Kip学伸のブログ



東大への道・・・12

カテゴリー:東大への道(連載)講師体験2016.11.12

僕は自分ではかなり数学が得意と思っていましたが、東大に入ってびっくりするくらい数学ができる人間にあいました。


前にも書いた通り、受験において求められているのは数学の天才的な能力ではなくて、日々の努力の力です。

しかし、数学の研究の世界にはそういったことでは説明のつかない能力を持った人がいます。同じ問題を考えていたときに、その人の考え方、考えの流れが自分には理解できないと思ったときに「この人には自分にない力がある」と思いました。


ところで、スポーツなどでもそのように天才的な能力をもった人は時折います。世界的に活躍する選手などは、明らかに人とは違った能力をもっているようにも見えます。

しかしながら、彼らがどのくらいすごいのか、ということに関してはあまりよくわかりません。

最近、サッカー選手の本田圭祐氏がセリエAの強豪チームに移籍することが決まったということで盛り上がっていましたが、彼はもちろんサッカーにおいてはすばらしい能力をもっているのだと思います。

僕は昔サッカーを少しだけやっていたので、彼のサッカーのプレイをみて「これはすごい」と思うことが多々あります。(あまりサッカーは見ませんが)。でもそれは自分がサッカーをやっていなければわからなかったことのように思います。


世間をみると、サッカーの試合をみて「誰々はダメだ」とか「他の誰々という選手のほうがいい」といったことをいって批判している人は多いです。スポーツはある種のエンターテイメントであるので、これが許されますし、逆にその人の意見が反映されることはないので問題はないですが、全然数学の勉強をしたことがない人がある数学者が問題を解けなかったのをみて「あいつはばかだ」といってもまったく説得力はないでしょう。


翻って、日常的なこと、例えば政治や経済、社会的なことを考えてみても同じようなことがいえます。
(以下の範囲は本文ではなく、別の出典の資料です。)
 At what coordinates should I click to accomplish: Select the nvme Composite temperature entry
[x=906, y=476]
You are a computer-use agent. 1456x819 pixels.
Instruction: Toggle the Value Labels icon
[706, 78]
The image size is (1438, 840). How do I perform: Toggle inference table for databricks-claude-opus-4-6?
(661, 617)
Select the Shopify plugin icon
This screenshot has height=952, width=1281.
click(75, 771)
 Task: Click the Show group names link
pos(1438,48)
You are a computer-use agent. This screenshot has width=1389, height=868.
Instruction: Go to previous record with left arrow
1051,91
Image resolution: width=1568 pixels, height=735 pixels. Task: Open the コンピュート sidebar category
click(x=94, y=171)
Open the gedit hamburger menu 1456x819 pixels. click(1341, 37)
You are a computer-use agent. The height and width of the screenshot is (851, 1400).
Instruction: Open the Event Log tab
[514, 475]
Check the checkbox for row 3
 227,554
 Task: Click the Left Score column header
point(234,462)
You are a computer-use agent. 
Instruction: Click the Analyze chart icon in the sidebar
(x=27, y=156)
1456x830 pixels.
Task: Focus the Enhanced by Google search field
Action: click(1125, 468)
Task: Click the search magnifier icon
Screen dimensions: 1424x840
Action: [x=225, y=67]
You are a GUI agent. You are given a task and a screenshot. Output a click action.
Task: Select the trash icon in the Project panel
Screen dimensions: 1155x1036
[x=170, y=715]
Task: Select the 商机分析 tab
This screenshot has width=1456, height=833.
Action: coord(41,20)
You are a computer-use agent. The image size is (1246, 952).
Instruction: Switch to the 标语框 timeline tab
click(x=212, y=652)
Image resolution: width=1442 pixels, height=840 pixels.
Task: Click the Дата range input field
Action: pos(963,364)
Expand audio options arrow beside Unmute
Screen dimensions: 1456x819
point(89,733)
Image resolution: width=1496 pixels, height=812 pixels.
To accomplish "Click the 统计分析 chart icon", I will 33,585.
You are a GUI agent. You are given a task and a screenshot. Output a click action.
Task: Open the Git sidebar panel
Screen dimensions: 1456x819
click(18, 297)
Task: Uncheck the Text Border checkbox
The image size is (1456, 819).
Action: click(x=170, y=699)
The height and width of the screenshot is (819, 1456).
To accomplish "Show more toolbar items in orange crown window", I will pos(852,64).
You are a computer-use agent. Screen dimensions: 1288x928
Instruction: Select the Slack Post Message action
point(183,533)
これらの土台にあることの多くは、小学生から高校生くらいまでの間に勉強したことがほとんどです。


でも、それもしらないで多くのことを批判しようとしてもそれはほとんど空回りになる気がします。

例えば今まさに話題の都知事選の争点にしても、その意味内容をしらないで議論するのはほとんど「候補者の見た目の好き嫌い」を言っているのとレベルはかわらないことになってしまいます。



僕は数学をある時期一生懸命勉強したので、「すごい人のすごさ」と「そのレベル」がわかったのですが、何かについて考えてみるにはそのような知識が絶対に必要になるでしょう。
数学のすごい力がある人が「どのくらいすごいのか」というのがわかっただけででも数学を勉強した意味があったのではないかなと思います。